The third-fastest supercomputer cluster located at Virginia Tech is moving from Power Macintosh G5 desktop machines to a similar number of Apple Computer's Xserve G5 rack-mount servers.
Virginia Polytechnic Institute and State University (Virginia Tech) announced Tuesday that it will be migrating its "out of the box" supercomputer to another platform. Made from 1,100 of Apple Computer Inc.s Power Macintosh G5 desktop machines, the supercomputer cluster will now use a similar number of Xserve G5 rack-mount servers.
Though Virginia Techs "Big Mac" cluster
in November quickly shot to third place on the most accepted list of top supercomputers,
representatives from the project said they expected to see improved cost/performance numbers once the changeover is effected.
Doug Brooks, Apples project manager for server hardware, pointed out that the new server models, which are based on twin IBM 2GHz 64-bit PowerPC 970 processors, will not ship until February. He noted that the move to Xserves could take up approximately one-third the rack space and use "somewhere around 60 percent" the power of the existing Big Mac configuration, partially due to the Xserves CPUs being built on a 90-nanometer process, as opposed to the Power Mac G5s 130-nanometer-based PowerPC 970s.
The new Xserve G5s will also mark the debut of ECC (error-correcting) RAM in an Apple product, Brooks said, and should result more reliability in the calculation of problems.
Eric Zelenka, Apples project manager for server software, added that the new Xserves will come with Mac OS X 10.3 Server, also known as Panther Server, which includes optimizations for the G5 processor.
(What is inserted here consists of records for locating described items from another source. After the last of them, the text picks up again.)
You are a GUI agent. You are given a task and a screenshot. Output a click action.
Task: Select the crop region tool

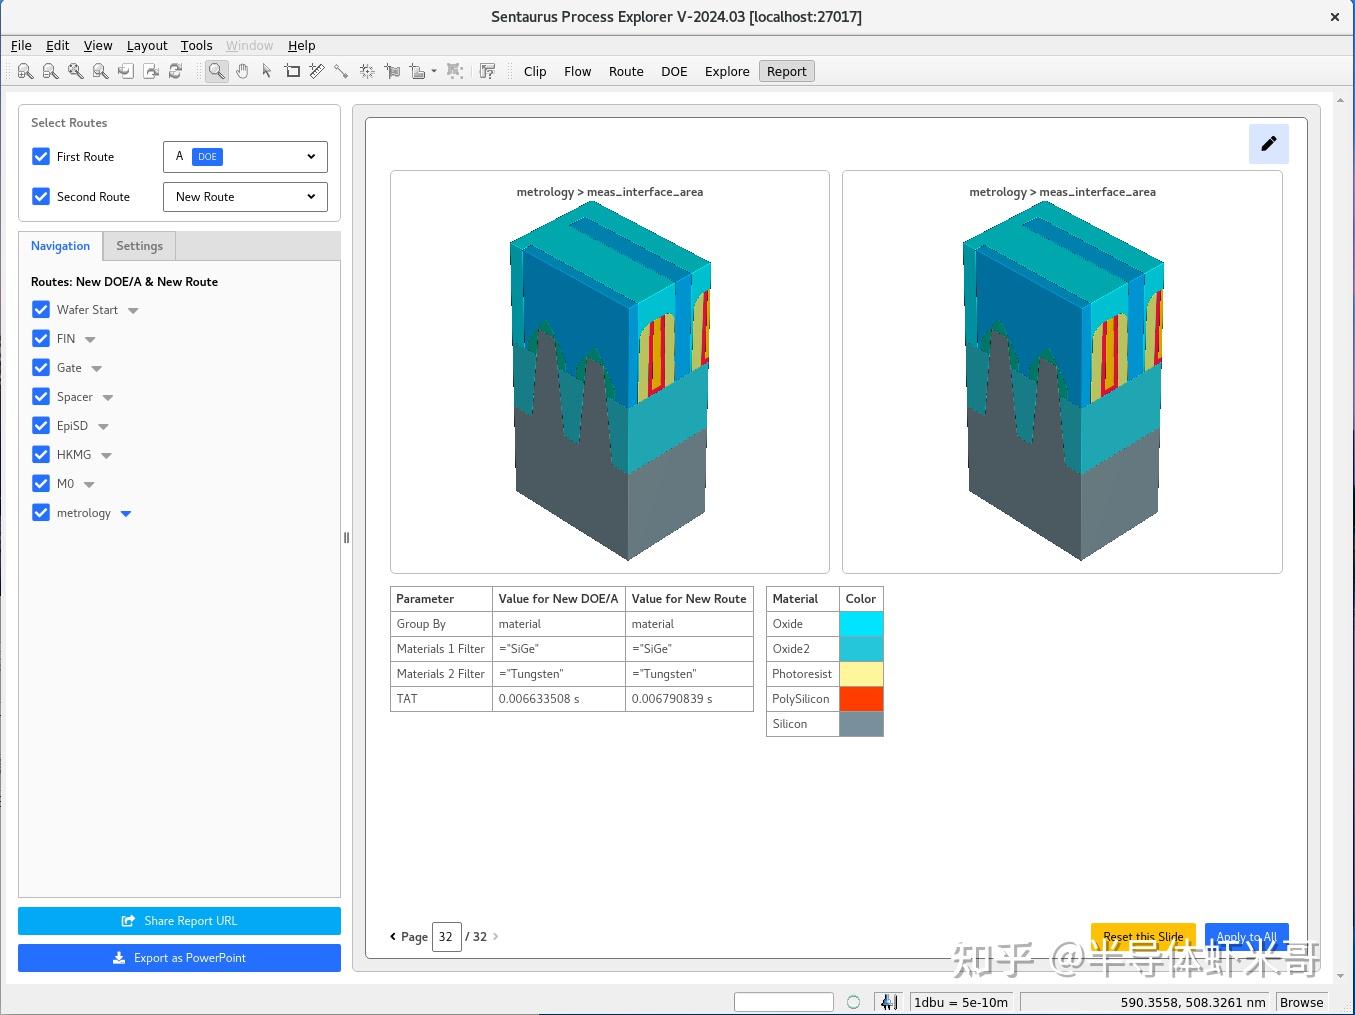click(x=292, y=71)
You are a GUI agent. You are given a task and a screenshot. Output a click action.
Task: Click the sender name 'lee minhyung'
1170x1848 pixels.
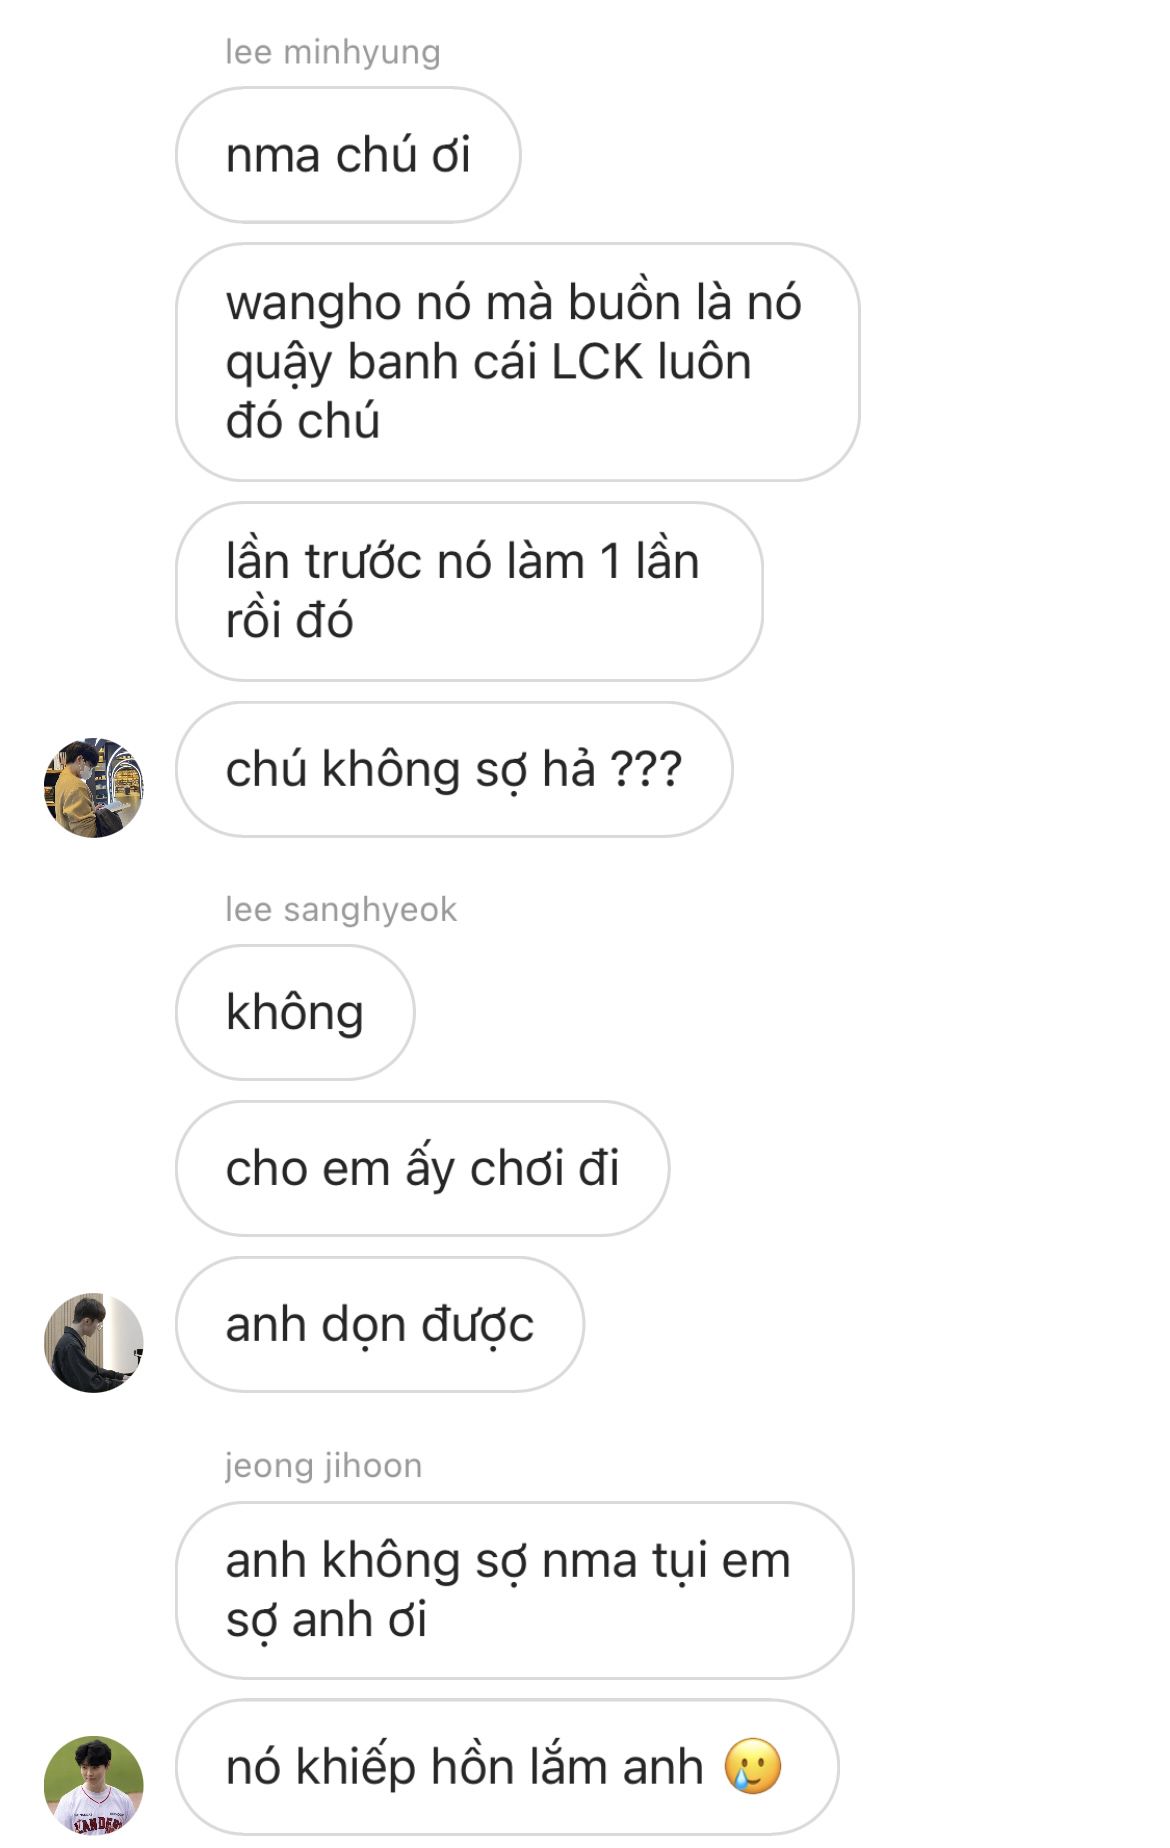tap(332, 52)
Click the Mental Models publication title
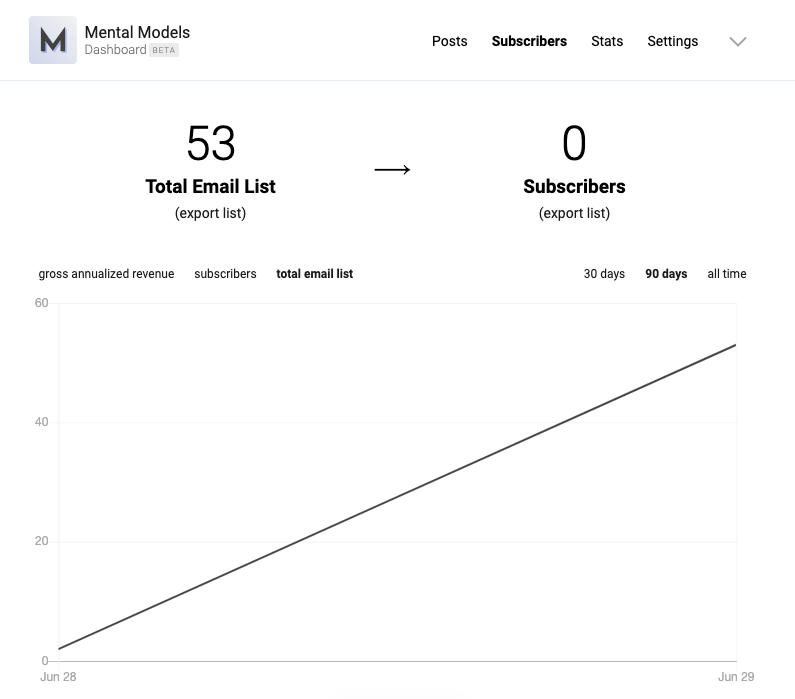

He was also reluctant to quantify how that could effect the projects overall results, but he said that Panther Server "has a kernel capable if taking advantage of the G5s 64-bit capabilities." He added that though the entire operating system isnt certified as 64-bit, "key components" such as the math routines, memory systems and image libraries were, while maintaining compatibility with existing 32-bit applications.
At the recent Macworld Expo San Francisco, Apple unveiled its own distributed grid computing technology, dubbed Xgrid. To read more about the software, click here.
Brooks said that Virginia Tech will be using the cluster node
model of the Xserve G5, which will all be fitted with the InfiniBand PCI cards previously installed in the Power Mac G5 computers.
He also said that though Apple has no plans to market a "supercomputer in a box," noting that high-end computing sites require too much custom configuration, Apple is offering a workgroup cluster product, a turnkey system for up to 16 computing nodes, similar in configuration to (if smaller than) the Virginia Tech installation.
Apple representatives declined to discuss any business deals between the company and Virginia Tech. Brooks said, however, that the university used no special channels in purchasing their Xserve G5s. "They contacted us after Macworld Expo San Francisco [where the Xserve G5 was announced] and expressed their interest," Brooks said.
Virginia Techs system changeover is expected to be completed by May.